**EXERCISE REQUIREMENTS**
The listing must be reproduced in full, exactly as it stands.

++++++++++

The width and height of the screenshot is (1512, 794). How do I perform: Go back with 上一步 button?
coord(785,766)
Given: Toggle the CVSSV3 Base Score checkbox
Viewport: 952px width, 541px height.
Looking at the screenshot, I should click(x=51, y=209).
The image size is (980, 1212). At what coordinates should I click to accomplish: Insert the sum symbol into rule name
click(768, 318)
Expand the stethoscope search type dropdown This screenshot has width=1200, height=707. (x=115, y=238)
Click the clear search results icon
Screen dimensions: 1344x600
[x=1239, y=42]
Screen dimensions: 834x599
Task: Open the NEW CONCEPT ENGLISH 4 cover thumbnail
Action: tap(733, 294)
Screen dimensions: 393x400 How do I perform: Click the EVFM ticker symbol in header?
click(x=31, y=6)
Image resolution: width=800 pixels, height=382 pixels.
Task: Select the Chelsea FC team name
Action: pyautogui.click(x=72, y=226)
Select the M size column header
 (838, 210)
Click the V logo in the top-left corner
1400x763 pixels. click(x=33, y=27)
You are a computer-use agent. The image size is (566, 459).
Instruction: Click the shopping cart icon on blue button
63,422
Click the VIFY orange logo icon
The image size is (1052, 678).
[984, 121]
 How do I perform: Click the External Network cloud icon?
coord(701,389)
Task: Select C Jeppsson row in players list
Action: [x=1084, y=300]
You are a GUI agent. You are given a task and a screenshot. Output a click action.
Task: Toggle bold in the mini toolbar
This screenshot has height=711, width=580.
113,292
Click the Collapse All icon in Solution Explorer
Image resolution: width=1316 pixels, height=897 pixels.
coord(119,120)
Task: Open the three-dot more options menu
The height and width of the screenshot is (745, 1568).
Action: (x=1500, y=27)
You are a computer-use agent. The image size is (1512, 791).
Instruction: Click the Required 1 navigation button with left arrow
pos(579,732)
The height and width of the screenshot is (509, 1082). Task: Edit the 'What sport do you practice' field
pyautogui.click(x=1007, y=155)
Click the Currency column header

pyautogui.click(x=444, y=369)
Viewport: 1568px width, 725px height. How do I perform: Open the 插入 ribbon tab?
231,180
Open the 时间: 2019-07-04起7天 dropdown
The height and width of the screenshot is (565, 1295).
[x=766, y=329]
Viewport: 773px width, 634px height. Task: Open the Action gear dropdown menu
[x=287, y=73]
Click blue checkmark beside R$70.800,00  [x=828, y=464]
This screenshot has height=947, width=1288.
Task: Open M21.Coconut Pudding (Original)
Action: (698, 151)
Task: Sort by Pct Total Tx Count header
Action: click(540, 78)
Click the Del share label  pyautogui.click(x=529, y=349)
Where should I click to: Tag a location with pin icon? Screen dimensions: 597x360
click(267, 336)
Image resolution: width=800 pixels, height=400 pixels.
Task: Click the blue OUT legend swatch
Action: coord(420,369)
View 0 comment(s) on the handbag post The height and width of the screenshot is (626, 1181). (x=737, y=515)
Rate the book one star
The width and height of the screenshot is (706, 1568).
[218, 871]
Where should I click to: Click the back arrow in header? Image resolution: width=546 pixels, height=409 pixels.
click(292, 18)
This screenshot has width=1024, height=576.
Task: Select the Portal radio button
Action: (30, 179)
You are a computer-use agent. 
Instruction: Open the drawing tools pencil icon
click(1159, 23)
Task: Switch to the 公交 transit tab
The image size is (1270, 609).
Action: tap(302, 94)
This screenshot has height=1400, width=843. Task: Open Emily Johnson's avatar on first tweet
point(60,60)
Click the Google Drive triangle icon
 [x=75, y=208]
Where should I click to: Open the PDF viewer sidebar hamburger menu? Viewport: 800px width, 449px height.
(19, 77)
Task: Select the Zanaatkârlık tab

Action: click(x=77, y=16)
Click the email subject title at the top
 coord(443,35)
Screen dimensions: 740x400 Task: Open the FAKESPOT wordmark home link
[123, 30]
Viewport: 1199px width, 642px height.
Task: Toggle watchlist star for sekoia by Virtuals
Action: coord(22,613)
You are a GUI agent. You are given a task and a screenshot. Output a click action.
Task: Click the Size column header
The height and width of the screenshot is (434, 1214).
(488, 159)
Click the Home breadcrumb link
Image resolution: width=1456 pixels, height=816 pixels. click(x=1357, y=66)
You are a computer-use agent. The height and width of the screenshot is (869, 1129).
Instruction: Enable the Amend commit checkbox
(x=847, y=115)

++++++++++

**SOLUTION TO THE EXERCISE**
The width and height of the screenshot is (1512, 794). How do I perform: Go back with 上一步 button?
coord(785,766)
Given: Toggle the CVSSV3 Base Score checkbox
Viewport: 952px width, 541px height.
Looking at the screenshot, I should click(x=51, y=209).
The image size is (980, 1212). At what coordinates should I click to accomplish: Insert the sum symbol into rule name
click(768, 318)
Expand the stethoscope search type dropdown This screenshot has width=1200, height=707. (x=115, y=238)
Click the clear search results icon
Screen dimensions: 1344x600
[x=1239, y=42]
Screen dimensions: 834x599
Task: Open the NEW CONCEPT ENGLISH 4 cover thumbnail
Action: tap(733, 294)
Screen dimensions: 393x400 How do I perform: Click the EVFM ticker symbol in header?
click(x=31, y=6)
Image resolution: width=800 pixels, height=382 pixels.
Task: Select the Chelsea FC team name
Action: pyautogui.click(x=72, y=226)
Select the M size column header
 (838, 210)
Click the V logo in the top-left corner
1400x763 pixels. click(x=33, y=27)
You are a computer-use agent. The image size is (566, 459).
Instruction: Click the shopping cart icon on blue button
63,422
Click the VIFY orange logo icon
The image size is (1052, 678).
[984, 121]
 How do I perform: Click the External Network cloud icon?
coord(701,389)
Task: Select C Jeppsson row in players list
Action: [x=1084, y=300]
You are a GUI agent. You are given a task and a screenshot. Output a click action.
Task: Toggle bold in the mini toolbar
This screenshot has height=711, width=580.
113,292
Click the Collapse All icon in Solution Explorer
Image resolution: width=1316 pixels, height=897 pixels.
coord(119,120)
Task: Open the three-dot more options menu
The height and width of the screenshot is (745, 1568).
Action: (x=1500, y=27)
You are a computer-use agent. The image size is (1512, 791).
Instruction: Click the Required 1 navigation button with left arrow
pos(579,732)
The height and width of the screenshot is (509, 1082). Task: Edit the 'What sport do you practice' field
pyautogui.click(x=1007, y=155)
Click the Currency column header

pyautogui.click(x=444, y=369)
Viewport: 1568px width, 725px height. How do I perform: Open the 插入 ribbon tab?
231,180
Open the 时间: 2019-07-04起7天 dropdown
The height and width of the screenshot is (565, 1295).
[x=766, y=329]
Viewport: 773px width, 634px height. Task: Open the Action gear dropdown menu
[x=287, y=73]
Click blue checkmark beside R$70.800,00  [x=828, y=464]
This screenshot has height=947, width=1288.
Task: Open M21.Coconut Pudding (Original)
Action: (698, 151)
Task: Sort by Pct Total Tx Count header
Action: click(540, 78)
Click the Del share label  pyautogui.click(x=529, y=349)
Where should I click to: Tag a location with pin icon? Screen dimensions: 597x360
click(267, 336)
Image resolution: width=800 pixels, height=400 pixels.
Task: Click the blue OUT legend swatch
Action: coord(420,369)
View 0 comment(s) on the handbag post The height and width of the screenshot is (626, 1181). (x=737, y=515)
Rate the book one star
The width and height of the screenshot is (706, 1568).
[218, 871]
Where should I click to: Click the back arrow in header? Image resolution: width=546 pixels, height=409 pixels.
click(292, 18)
This screenshot has width=1024, height=576.
Task: Select the Portal radio button
Action: (30, 179)
You are a computer-use agent. 
Instruction: Open the drawing tools pencil icon
click(1159, 23)
Task: Switch to the 公交 transit tab
The image size is (1270, 609).
Action: tap(302, 94)
This screenshot has height=1400, width=843. Task: Open Emily Johnson's avatar on first tweet
point(60,60)
Click the Google Drive triangle icon
 [x=75, y=208]
Where should I click to: Open the PDF viewer sidebar hamburger menu? Viewport: 800px width, 449px height.
(19, 77)
Task: Select the Zanaatkârlık tab

Action: click(x=77, y=16)
Click the email subject title at the top
 coord(443,35)
Screen dimensions: 740x400 Task: Open the FAKESPOT wordmark home link
[123, 30]
Viewport: 1199px width, 642px height.
Task: Toggle watchlist star for sekoia by Virtuals
Action: coord(22,613)
You are a GUI agent. You are given a task and a screenshot. Output a click action.
Task: Click the Size column header
The height and width of the screenshot is (434, 1214).
(488, 159)
Click the Home breadcrumb link
Image resolution: width=1456 pixels, height=816 pixels. click(x=1357, y=66)
You are a computer-use agent. The height and width of the screenshot is (869, 1129).
Instruction: Enable the Amend commit checkbox
(x=847, y=115)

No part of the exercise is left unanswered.